Privacy Zones

Privacy zones are an important concept in the OpenBikeSensor ecosystem. They are used in the sensor device itself, but also on the Data Portal, to mask your location in certain areas.

This is a crucial privacy feature. Since uploaded data may become published in the Open Data repository, users may (or actually should) choose to configure these privacy zones to protect their privacy. A bad actor might otherwise be able to find out from the data where they live, work, or frequently hang out.

How privacy zones work

A privacy zone can be configured in the sensor device itself, changing its recording activity, and in the Data Portal, which then uses it to filter data before publishing. Depending on how you use your sensor and what your level of concern is, you might choose either or both of these options.

A privacy zone is a circular area, defined by a center point and the radius, around which data is masked. You should set up multiple of these zones at relevant locations, so that bad actors cannot identify where your tracks start and end:

  • Your home
  • Your workplace
  • Your friends' homes
  • Anywhere you frequently ride your bike or regularily hang out

Recording modes

There are 4 modes of operation for the OpenBikeSensor:

TODO

Which one to choose

The settings inside the OBS are applied as it records the data. So anything not recorded due to a privacy zone and the privacy setting will never be available to anyone, not even you, when you take out the SD card from the sensor and transfer the files to your computer.

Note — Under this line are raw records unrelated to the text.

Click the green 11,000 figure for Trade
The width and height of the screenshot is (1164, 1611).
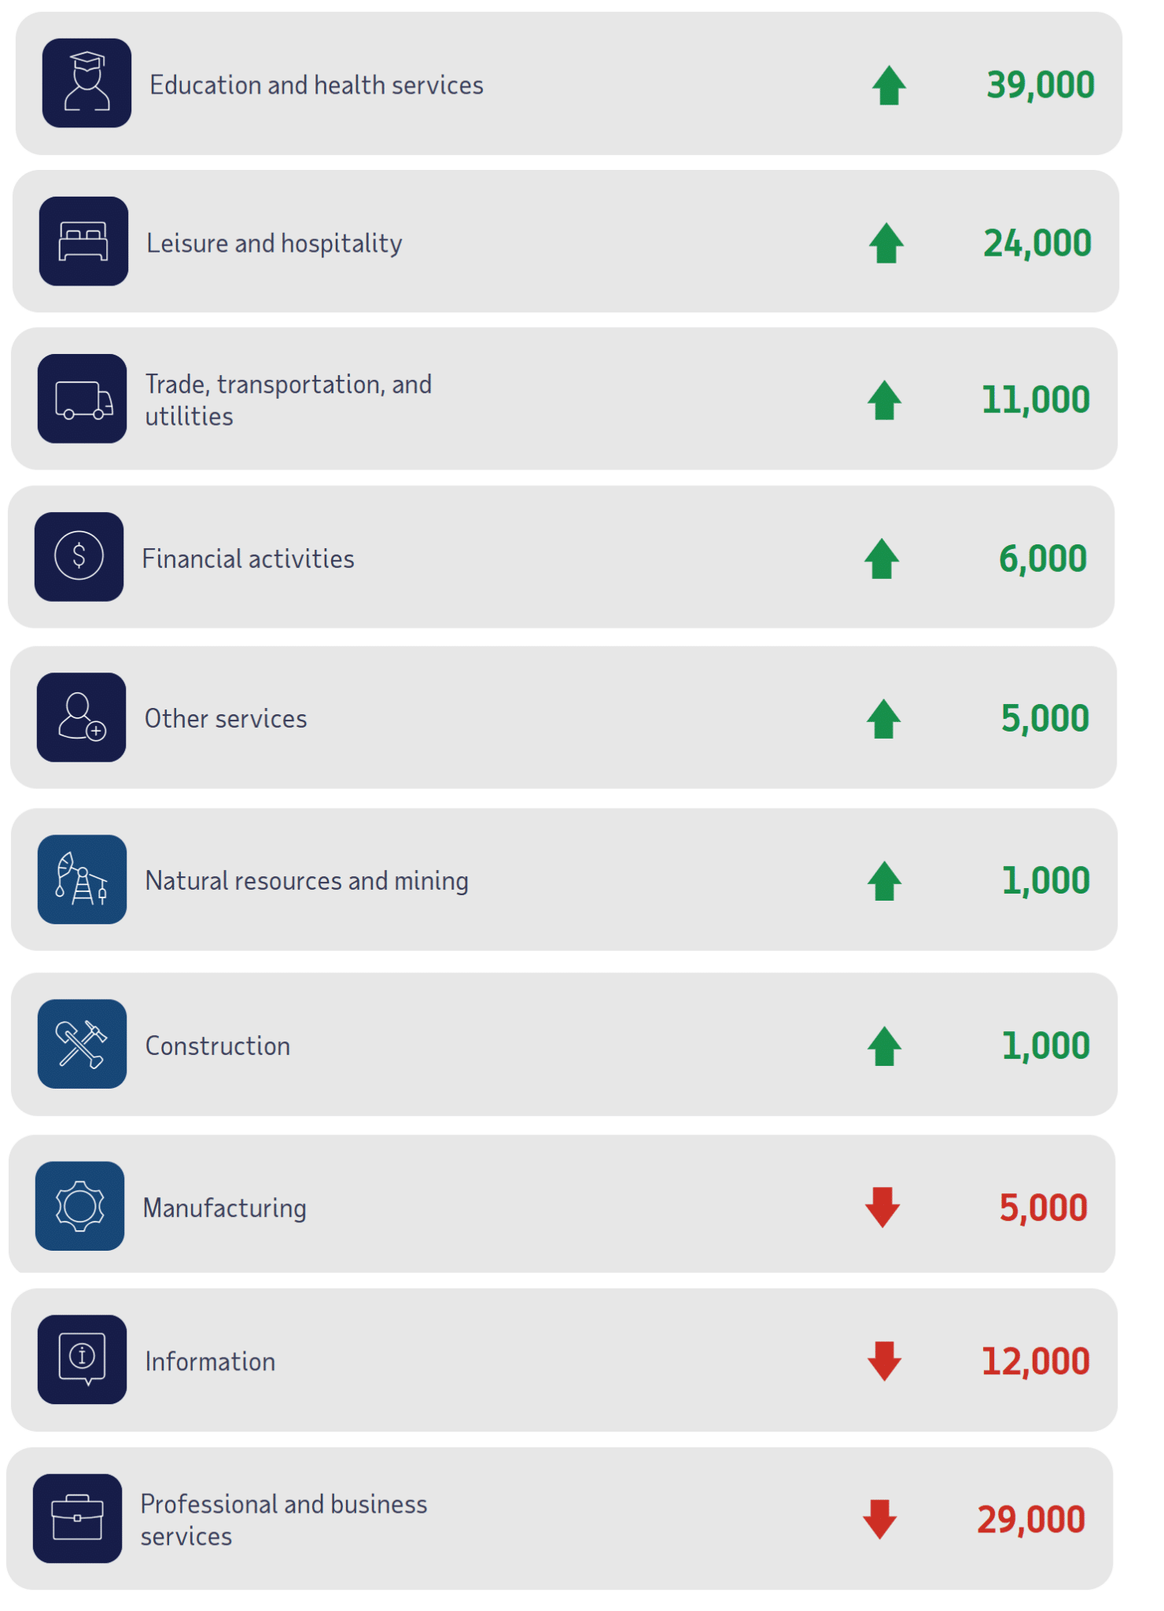pos(1035,400)
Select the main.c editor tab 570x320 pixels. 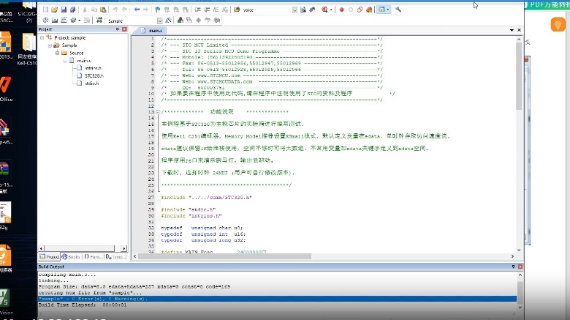coord(156,31)
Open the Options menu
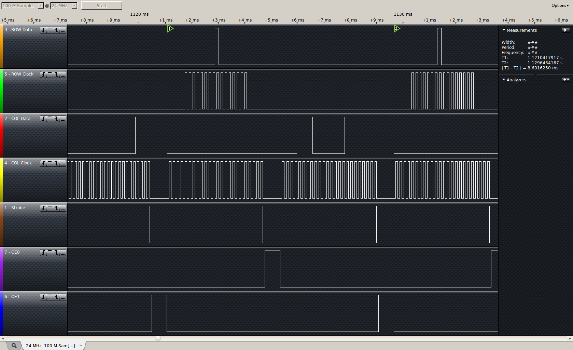573x350 pixels. 560,5
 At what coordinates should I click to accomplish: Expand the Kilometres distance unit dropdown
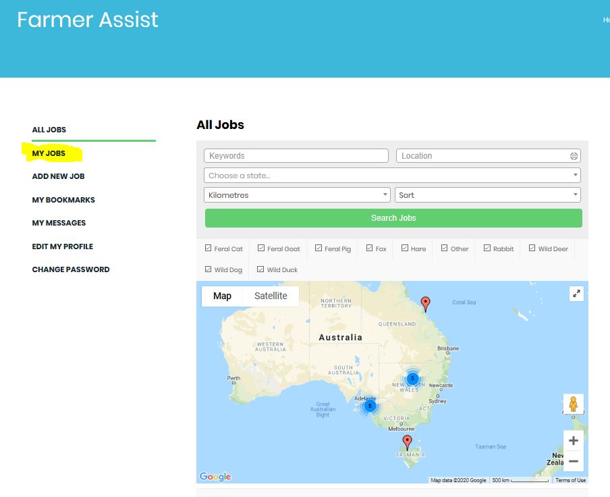click(297, 195)
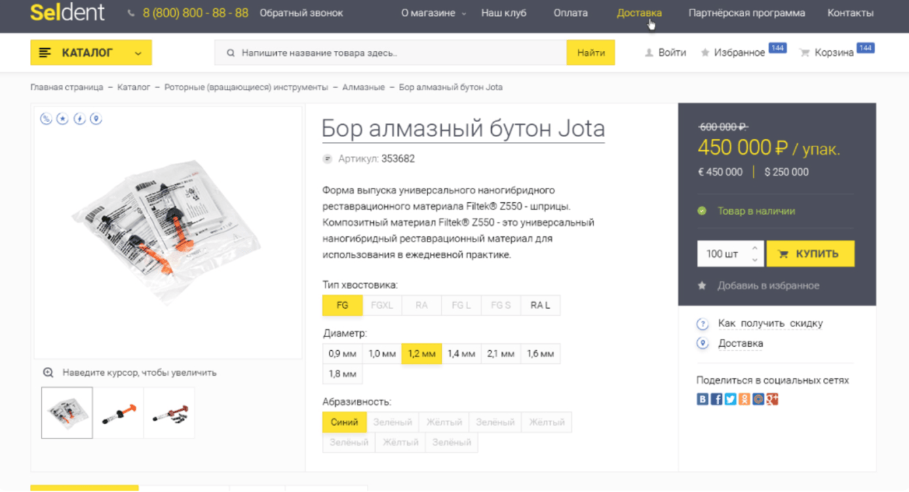Viewport: 909px width, 492px height.
Task: Select the 1,8 мм diameter option
Action: click(343, 374)
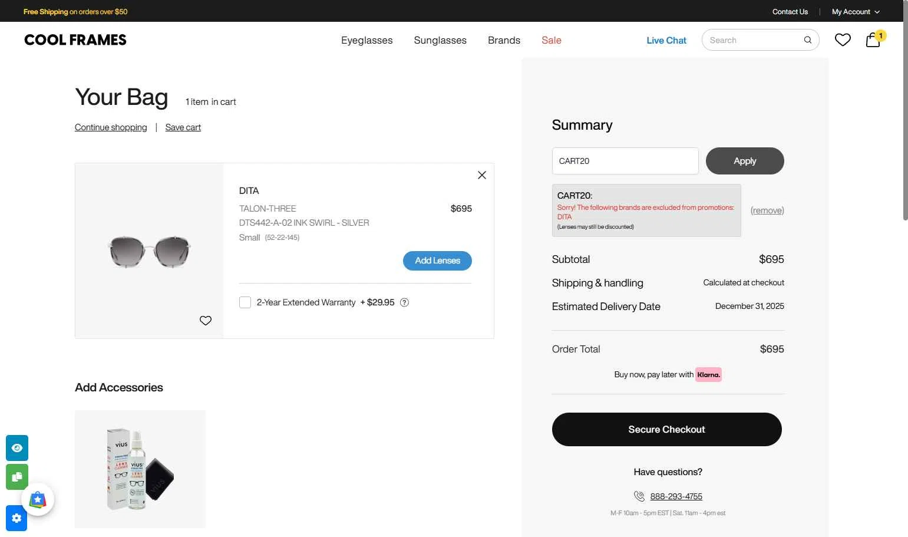This screenshot has height=537, width=908.
Task: Open the shopping bag icon
Action: pos(873,39)
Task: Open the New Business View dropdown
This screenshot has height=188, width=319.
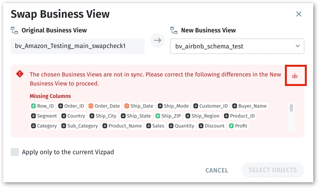Action: pyautogui.click(x=237, y=46)
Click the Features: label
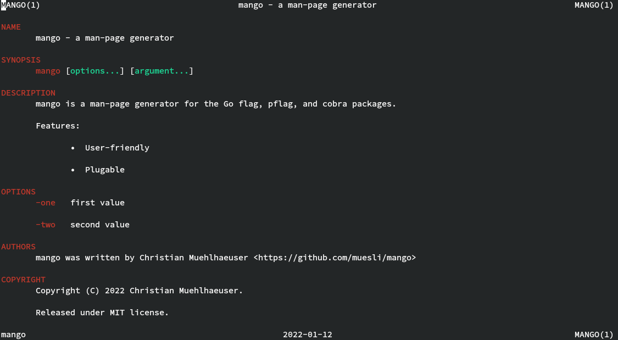Viewport: 618px width, 340px height. tap(58, 126)
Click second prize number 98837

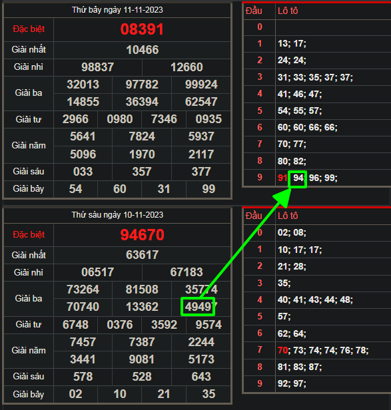98,67
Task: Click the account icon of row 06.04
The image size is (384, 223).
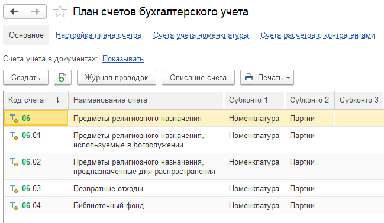Action: tap(14, 206)
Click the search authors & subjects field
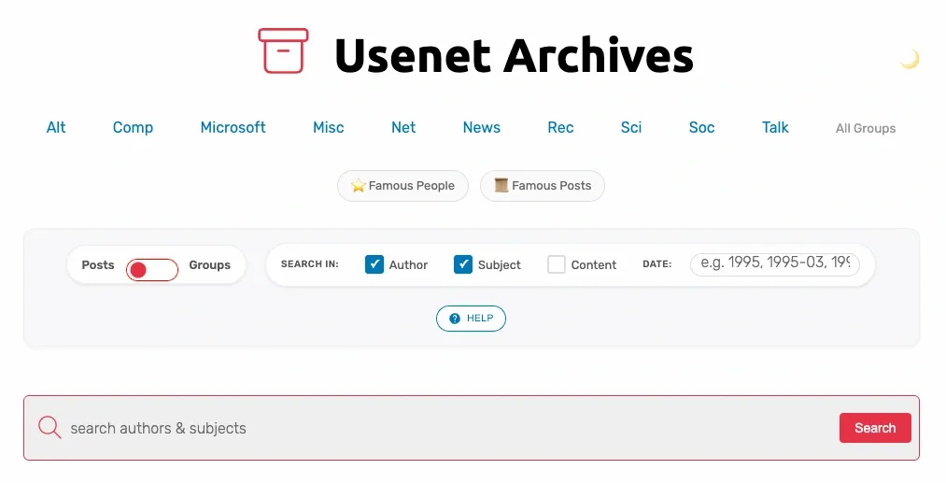The image size is (946, 483). [448, 428]
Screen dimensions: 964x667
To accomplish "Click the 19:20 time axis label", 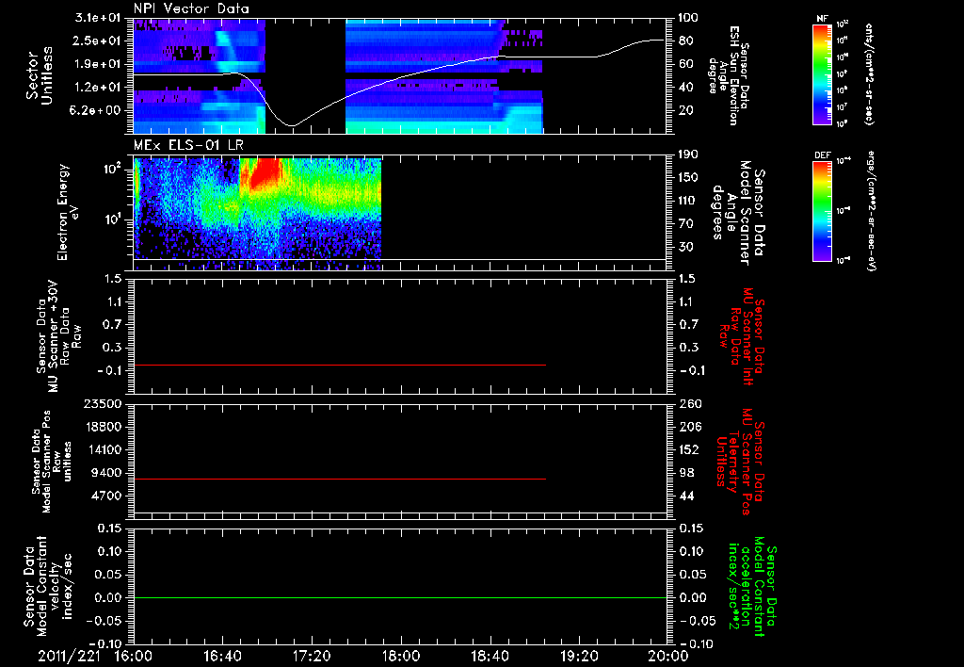I will click(x=579, y=656).
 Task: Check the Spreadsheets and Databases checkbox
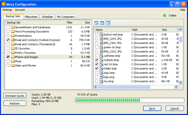pos(8,27)
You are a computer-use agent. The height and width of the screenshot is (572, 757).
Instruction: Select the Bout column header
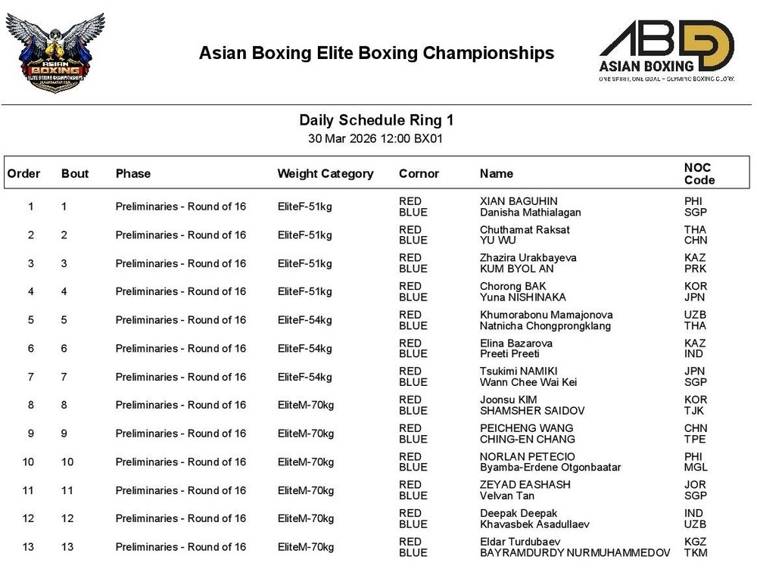pyautogui.click(x=75, y=173)
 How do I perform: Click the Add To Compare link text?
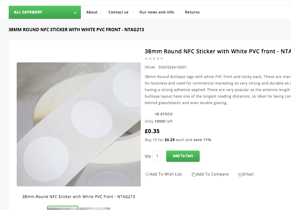(x=212, y=174)
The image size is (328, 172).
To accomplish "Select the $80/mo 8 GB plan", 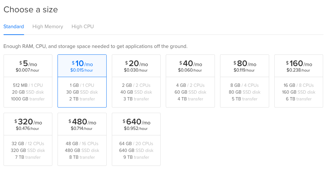I will click(244, 81).
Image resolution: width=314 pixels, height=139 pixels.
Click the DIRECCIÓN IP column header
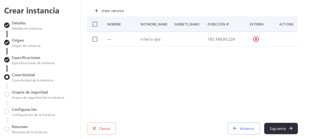point(218,24)
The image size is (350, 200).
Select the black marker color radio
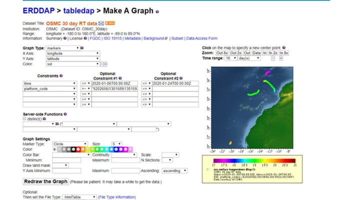coord(73,149)

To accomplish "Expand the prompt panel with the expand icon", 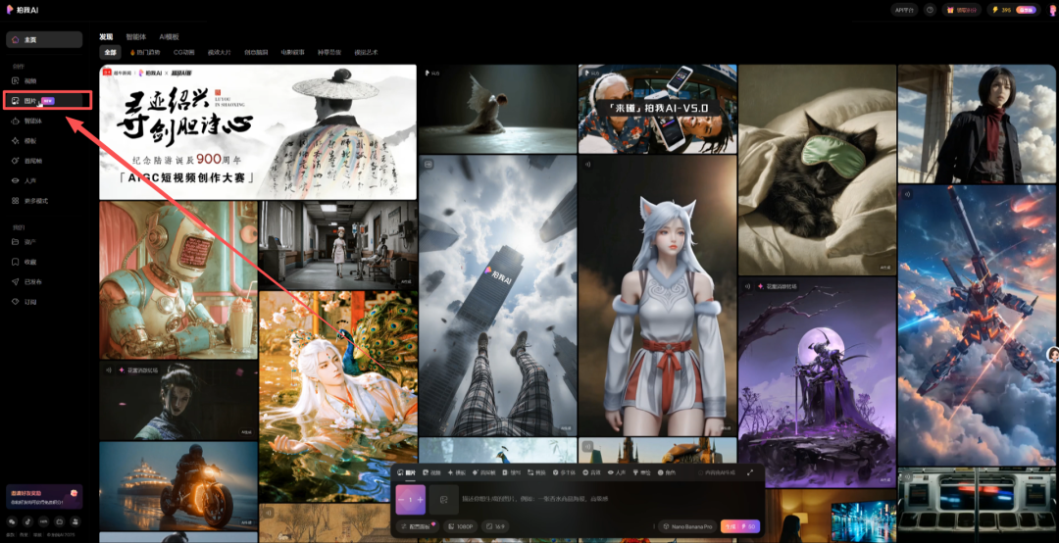I will (x=750, y=472).
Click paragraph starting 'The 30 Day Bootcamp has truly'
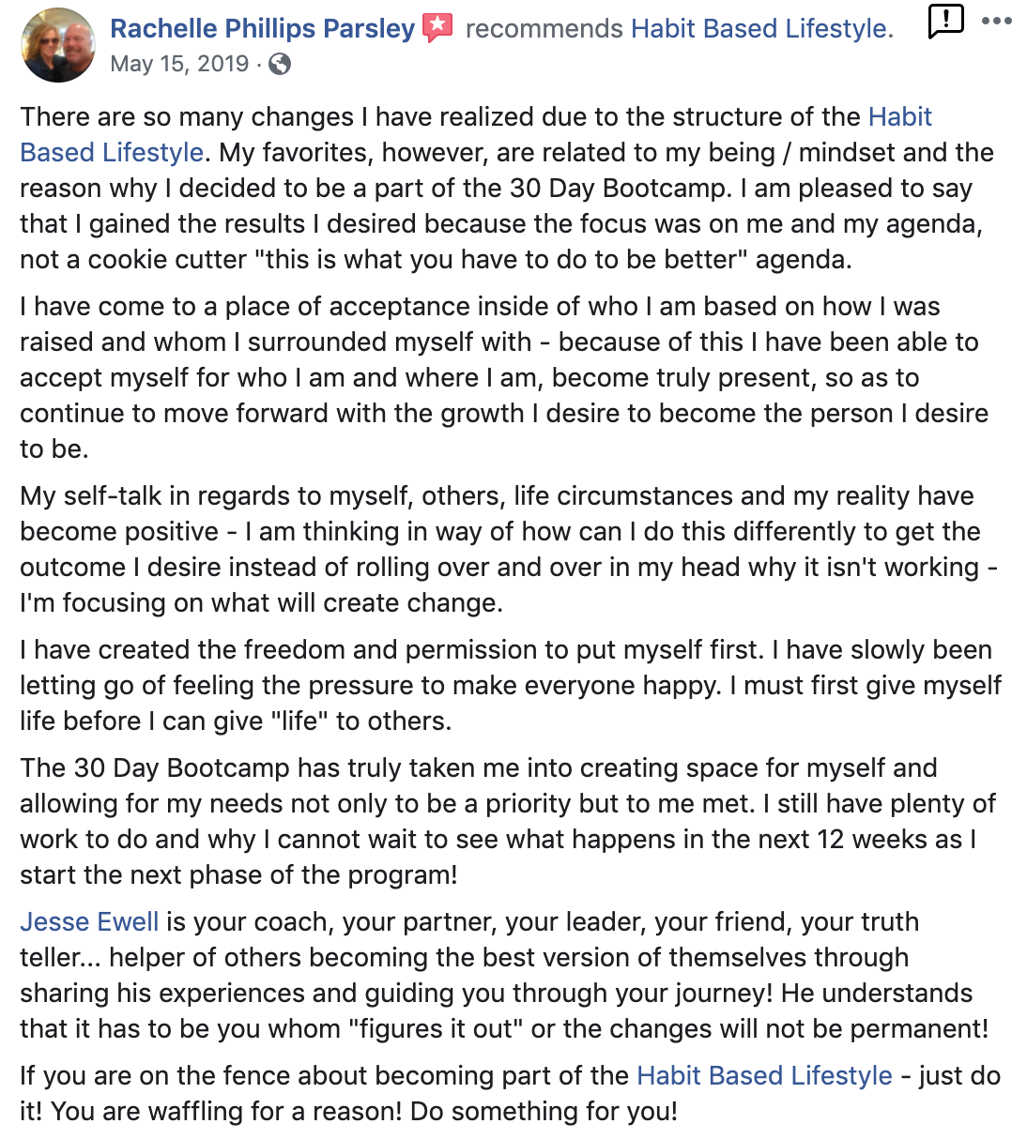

If you want to have your own data, but not publish them, consider putting the privacy zones into the Data Portal instead. While this means you have to trust the Data Portal software to do its job properly (and nobody will guarantee that it does, but we promise to try our hardest), it allows you to download the unmasked data from the portal yourself.

A third option is to never upload the data from your OBS directly, but instead move the track files to your computer and use a script to privatize the data before you upload it from there to the Data Portal.

The safest option of course is to never upload your data at all. But then, what are we building a sensor for?

One more difference between configuring the privacy zones in the OpenBikeSensor versus the Data Portal is that the sensor does not retroactively apply the privacy settings. So if you forget a location, or did not choose the right recording mode before you went for a ride, the data is already stored in the track. The Data Portal however reapplies your privacy zones whenever you change them, to all your past (and future) tracks. Though you have to remember that once your data is published into the Open Data repository, anybody might have downloaded a copy already, and you will never be able to take that back. You should always review your settings before you publish!

Privacy in the OBS ecosystem

Why we shift privacy zones

If you publish multiple tracks with anonymized data, anybody will be able to reconstruct the privacy zone from the published data. The tracks going from and to the private place inside the privacy zone will be cut off at the boundary of the zone. If you ride your bike into different directions, away from your private point, it is possible to mathematically redefine the circle that you used to cut off the tracks.

Therefore, it’s not advisable to put your privacy’s center point right on the location you don’t want others to know. In the OpenBikeSensor, you have the option to manually shift your privacy zone into a random direction. You should only do this once for each zone. You can also use any external map tool and manually find center coordinates for your privacy zone that seem reasonable to you, but are not exactly your private location.

In the Data Portal you can place the circle manually on map, in a way that it contains your private locations. Or you provide the actual private location and let the app choose a random offset. Both ways allow you to visually review your shifted zone before saving.

By the way, for the same reason as above, you should not change the offset of your privacy zones too often. Otherwise, it’s possible to reconstruct many circles from the data, all of which will contain your private location. This would defeat the purpose of shifting the privacy zone in the first place, as it reduces the size of the area that probably contains your private location. Kind of counter-intuitively, it reduces security instead of adding to it!